Collected data
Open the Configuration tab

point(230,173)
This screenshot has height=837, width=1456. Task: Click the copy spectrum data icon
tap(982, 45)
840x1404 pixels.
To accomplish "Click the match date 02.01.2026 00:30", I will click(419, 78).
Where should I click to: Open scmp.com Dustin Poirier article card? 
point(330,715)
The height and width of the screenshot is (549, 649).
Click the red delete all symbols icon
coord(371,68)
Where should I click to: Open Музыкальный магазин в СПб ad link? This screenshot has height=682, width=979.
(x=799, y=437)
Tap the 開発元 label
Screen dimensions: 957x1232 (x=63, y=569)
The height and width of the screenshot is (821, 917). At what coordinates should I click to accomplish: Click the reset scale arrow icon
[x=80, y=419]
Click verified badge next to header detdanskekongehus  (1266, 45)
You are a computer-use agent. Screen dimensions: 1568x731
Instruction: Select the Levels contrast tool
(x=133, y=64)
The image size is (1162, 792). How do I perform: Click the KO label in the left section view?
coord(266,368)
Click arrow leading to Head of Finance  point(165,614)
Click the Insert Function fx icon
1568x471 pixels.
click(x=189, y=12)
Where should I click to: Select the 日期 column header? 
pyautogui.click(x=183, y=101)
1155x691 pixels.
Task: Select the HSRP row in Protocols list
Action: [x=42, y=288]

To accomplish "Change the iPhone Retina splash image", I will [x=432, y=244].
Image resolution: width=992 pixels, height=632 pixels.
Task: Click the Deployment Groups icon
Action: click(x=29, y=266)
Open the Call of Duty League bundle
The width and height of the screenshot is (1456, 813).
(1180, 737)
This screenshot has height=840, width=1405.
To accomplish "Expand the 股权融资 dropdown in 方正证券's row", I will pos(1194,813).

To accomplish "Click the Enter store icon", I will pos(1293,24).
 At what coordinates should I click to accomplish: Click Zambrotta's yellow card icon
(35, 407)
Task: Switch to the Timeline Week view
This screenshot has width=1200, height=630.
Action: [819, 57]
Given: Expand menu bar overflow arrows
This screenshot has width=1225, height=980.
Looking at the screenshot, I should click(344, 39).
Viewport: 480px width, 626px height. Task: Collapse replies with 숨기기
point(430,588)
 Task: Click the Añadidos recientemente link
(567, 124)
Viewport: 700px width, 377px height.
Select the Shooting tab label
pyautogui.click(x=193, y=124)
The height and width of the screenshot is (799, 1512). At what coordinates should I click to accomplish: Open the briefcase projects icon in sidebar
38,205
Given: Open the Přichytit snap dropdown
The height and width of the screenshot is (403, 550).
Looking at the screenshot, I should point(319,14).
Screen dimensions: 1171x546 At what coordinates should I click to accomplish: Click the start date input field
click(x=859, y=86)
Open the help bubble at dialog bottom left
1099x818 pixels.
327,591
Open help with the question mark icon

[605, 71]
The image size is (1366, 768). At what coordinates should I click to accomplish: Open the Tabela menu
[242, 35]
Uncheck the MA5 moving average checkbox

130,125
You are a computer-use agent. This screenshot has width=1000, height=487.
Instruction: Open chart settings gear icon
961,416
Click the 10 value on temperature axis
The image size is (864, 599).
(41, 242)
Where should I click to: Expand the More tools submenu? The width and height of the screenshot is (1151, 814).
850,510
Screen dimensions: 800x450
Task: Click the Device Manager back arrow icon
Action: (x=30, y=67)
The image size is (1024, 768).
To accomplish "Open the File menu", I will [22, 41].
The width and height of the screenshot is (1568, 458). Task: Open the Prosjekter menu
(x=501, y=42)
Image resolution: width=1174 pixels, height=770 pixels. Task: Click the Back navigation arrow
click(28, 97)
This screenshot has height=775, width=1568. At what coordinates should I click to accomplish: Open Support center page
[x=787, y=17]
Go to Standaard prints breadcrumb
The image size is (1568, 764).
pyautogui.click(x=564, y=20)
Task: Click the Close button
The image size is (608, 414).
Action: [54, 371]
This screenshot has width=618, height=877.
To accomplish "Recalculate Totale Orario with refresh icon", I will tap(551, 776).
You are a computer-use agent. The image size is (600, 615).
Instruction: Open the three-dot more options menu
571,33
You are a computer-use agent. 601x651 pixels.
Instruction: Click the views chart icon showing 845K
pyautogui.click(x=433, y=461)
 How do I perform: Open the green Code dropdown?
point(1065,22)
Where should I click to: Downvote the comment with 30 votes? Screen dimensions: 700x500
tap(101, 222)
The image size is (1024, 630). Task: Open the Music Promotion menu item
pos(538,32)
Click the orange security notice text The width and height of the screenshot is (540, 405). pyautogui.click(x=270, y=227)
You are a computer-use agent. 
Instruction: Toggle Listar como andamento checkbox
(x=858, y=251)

Exercise instructions: Would you transcribe all of the data, keeping each line exact?

Solution to the exercise:
Open the Configuration tab

point(230,173)
This screenshot has height=837, width=1456. Task: Click the copy spectrum data icon
tap(982, 45)
840x1404 pixels.
To accomplish "Click the match date 02.01.2026 00:30", I will click(419, 78).
Where should I click to: Open scmp.com Dustin Poirier article card? 
point(330,715)
The height and width of the screenshot is (549, 649).
Click the red delete all symbols icon
coord(371,68)
Where should I click to: Open Музыкальный магазин в СПб ad link? This screenshot has height=682, width=979.
(x=799, y=437)
Tap the 開発元 label
Screen dimensions: 957x1232 (x=63, y=569)
The height and width of the screenshot is (821, 917). At what coordinates should I click to accomplish: Click the reset scale arrow icon
[x=80, y=419]
Click verified badge next to header detdanskekongehus  (1266, 45)
You are a computer-use agent. Screen dimensions: 1568x731
Instruction: Select the Levels contrast tool
(x=133, y=64)
The image size is (1162, 792). How do I perform: Click the KO label in the left section view?
coord(266,368)
Click arrow leading to Head of Finance  point(165,614)
Click the Insert Function fx icon
1568x471 pixels.
click(x=189, y=12)
Where should I click to: Select the 日期 column header? 
pyautogui.click(x=183, y=101)
1155x691 pixels.
Task: Select the HSRP row in Protocols list
Action: [x=42, y=288]

To accomplish "Change the iPhone Retina splash image", I will [x=432, y=244].
Image resolution: width=992 pixels, height=632 pixels.
Task: Click the Deployment Groups icon
Action: click(x=29, y=266)
Open the Call of Duty League bundle
The width and height of the screenshot is (1456, 813).
(1180, 737)
This screenshot has height=840, width=1405.
To accomplish "Expand the 股权融资 dropdown in 方正证券's row", I will pos(1194,813).

To accomplish "Click the Enter store icon", I will pos(1293,24).
 At what coordinates should I click to accomplish: Click Zambrotta's yellow card icon
(35, 407)
Task: Switch to the Timeline Week view
This screenshot has width=1200, height=630.
Action: [819, 57]
Given: Expand menu bar overflow arrows
This screenshot has width=1225, height=980.
Looking at the screenshot, I should click(344, 39).
Viewport: 480px width, 626px height. Task: Collapse replies with 숨기기
point(430,588)
 Task: Click the Añadidos recientemente link
(567, 124)
Viewport: 700px width, 377px height.
Select the Shooting tab label
pyautogui.click(x=193, y=124)
The height and width of the screenshot is (799, 1512). At what coordinates should I click to accomplish: Open the briefcase projects icon in sidebar
38,205
Given: Open the Přichytit snap dropdown
The height and width of the screenshot is (403, 550).
Looking at the screenshot, I should point(319,14).
Screen dimensions: 1171x546 At what coordinates should I click to accomplish: Click the start date input field
click(x=859, y=86)
Open the help bubble at dialog bottom left
1099x818 pixels.
327,591
Open help with the question mark icon

[605, 71]
The image size is (1366, 768). At what coordinates should I click to accomplish: Open the Tabela menu
[242, 35]
Uncheck the MA5 moving average checkbox

130,125
You are a computer-use agent. This screenshot has width=1000, height=487.
Instruction: Open chart settings gear icon
961,416
Click the 10 value on temperature axis
The image size is (864, 599).
(41, 242)
Where should I click to: Expand the More tools submenu? The width and height of the screenshot is (1151, 814).
850,510
Screen dimensions: 800x450
Task: Click the Device Manager back arrow icon
Action: (x=30, y=67)
The image size is (1024, 768).
To accomplish "Open the File menu", I will [22, 41].
The width and height of the screenshot is (1568, 458). Task: Open the Prosjekter menu
(x=501, y=42)
Image resolution: width=1174 pixels, height=770 pixels. Task: Click the Back navigation arrow
click(28, 97)
This screenshot has height=775, width=1568. At what coordinates should I click to accomplish: Open Support center page
[x=787, y=17]
Go to Standaard prints breadcrumb
The image size is (1568, 764).
pyautogui.click(x=564, y=20)
Task: Click the Close button
The image size is (608, 414).
Action: [54, 371]
This screenshot has width=618, height=877.
To accomplish "Recalculate Totale Orario with refresh icon", I will tap(551, 776).
You are a computer-use agent. The image size is (600, 615).
Instruction: Open the three-dot more options menu
571,33
You are a computer-use agent. 601x651 pixels.
Instruction: Click the views chart icon showing 845K
pyautogui.click(x=433, y=461)
 How do I perform: Open the green Code dropdown?
point(1065,22)
Where should I click to: Downvote the comment with 30 votes? Screen dimensions: 700x500
tap(101, 222)
The image size is (1024, 630). Task: Open the Music Promotion menu item
pos(538,32)
Click the orange security notice text The width and height of the screenshot is (540, 405). pyautogui.click(x=270, y=227)
You are a computer-use agent. 
Instruction: Toggle Listar como andamento checkbox
(x=858, y=251)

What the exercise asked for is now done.